(Saved entries)

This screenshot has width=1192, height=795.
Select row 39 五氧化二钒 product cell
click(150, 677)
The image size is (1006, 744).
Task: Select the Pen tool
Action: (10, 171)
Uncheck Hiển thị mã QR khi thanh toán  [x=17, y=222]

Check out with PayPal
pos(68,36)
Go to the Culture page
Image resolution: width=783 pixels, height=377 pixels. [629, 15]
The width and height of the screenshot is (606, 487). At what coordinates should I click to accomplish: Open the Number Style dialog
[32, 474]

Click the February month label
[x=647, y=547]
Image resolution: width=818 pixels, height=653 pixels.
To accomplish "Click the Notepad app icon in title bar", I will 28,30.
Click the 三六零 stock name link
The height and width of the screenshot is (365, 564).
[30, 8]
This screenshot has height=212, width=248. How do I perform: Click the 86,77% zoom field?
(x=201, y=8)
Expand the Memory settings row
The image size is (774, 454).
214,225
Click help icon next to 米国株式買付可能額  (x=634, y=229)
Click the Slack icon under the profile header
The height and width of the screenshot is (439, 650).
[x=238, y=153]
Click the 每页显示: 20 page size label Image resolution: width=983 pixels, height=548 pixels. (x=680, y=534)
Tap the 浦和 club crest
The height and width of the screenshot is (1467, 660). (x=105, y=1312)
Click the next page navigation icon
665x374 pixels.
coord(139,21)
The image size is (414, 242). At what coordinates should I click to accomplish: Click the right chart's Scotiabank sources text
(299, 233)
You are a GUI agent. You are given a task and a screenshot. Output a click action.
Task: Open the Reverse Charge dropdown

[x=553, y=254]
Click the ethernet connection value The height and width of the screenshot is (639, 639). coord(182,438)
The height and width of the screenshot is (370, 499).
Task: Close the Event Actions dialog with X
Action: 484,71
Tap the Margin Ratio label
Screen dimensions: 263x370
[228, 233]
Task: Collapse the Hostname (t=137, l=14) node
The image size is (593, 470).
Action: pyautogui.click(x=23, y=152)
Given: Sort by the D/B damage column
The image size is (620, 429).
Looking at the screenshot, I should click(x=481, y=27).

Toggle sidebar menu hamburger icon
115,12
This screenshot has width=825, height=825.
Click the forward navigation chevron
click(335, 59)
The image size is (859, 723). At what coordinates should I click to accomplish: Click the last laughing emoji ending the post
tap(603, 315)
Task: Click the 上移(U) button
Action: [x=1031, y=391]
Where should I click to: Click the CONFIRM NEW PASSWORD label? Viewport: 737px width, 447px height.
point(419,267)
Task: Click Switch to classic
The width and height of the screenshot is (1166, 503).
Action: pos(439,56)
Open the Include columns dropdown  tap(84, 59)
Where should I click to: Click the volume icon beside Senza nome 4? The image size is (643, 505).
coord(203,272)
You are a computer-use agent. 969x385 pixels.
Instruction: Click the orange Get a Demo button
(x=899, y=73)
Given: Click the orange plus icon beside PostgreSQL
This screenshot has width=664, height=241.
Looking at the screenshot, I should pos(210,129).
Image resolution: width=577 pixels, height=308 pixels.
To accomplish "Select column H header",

How to complete this task -
From the entries above, give again exactly the lines running from the line with "Expand the Memory settings row" to the line with "Given: Click the"; include both of those lines.

Written answer -
Expand the Memory settings row
The image size is (774, 454).
214,225
Click help icon next to 米国株式買付可能額  (x=634, y=229)
Click the Slack icon under the profile header
The height and width of the screenshot is (439, 650).
[x=238, y=153]
Click the 每页显示: 20 page size label Image resolution: width=983 pixels, height=548 pixels. (x=680, y=534)
Tap the 浦和 club crest
The height and width of the screenshot is (1467, 660). (x=105, y=1312)
Click the next page navigation icon
665x374 pixels.
coord(139,21)
The image size is (414, 242). At what coordinates should I click to accomplish: Click the right chart's Scotiabank sources text
(299, 233)
You are a GUI agent. You are given a task and a screenshot. Output a click action.
Task: Open the Reverse Charge dropdown

[x=553, y=254]
Click the ethernet connection value The height and width of the screenshot is (639, 639). coord(182,438)
The height and width of the screenshot is (370, 499).
Task: Close the Event Actions dialog with X
Action: 484,71
Tap the Margin Ratio label
Screen dimensions: 263x370
[228, 233]
Task: Collapse the Hostname (t=137, l=14) node
The image size is (593, 470).
Action: pyautogui.click(x=23, y=152)
Given: Sort by the D/B damage column
The image size is (620, 429).
Looking at the screenshot, I should click(x=481, y=27).

Toggle sidebar menu hamburger icon
115,12
This screenshot has width=825, height=825.
Click the forward navigation chevron
click(335, 59)
The image size is (859, 723). At what coordinates should I click to accomplish: Click the last laughing emoji ending the post
tap(603, 315)
Task: Click the 上移(U) button
Action: [x=1031, y=391]
Where should I click to: Click the CONFIRM NEW PASSWORD label? Viewport: 737px width, 447px height.
point(419,267)
Task: Click Switch to classic
The width and height of the screenshot is (1166, 503).
Action: pos(439,56)
Open the Include columns dropdown  tap(84, 59)
Where should I click to: Click the volume icon beside Senza nome 4? The image size is (643, 505).
coord(203,272)
You are a computer-use agent. 969x385 pixels.
Instruction: Click the orange Get a Demo button
(x=899, y=73)
Given: Click the orange plus icon beside PostgreSQL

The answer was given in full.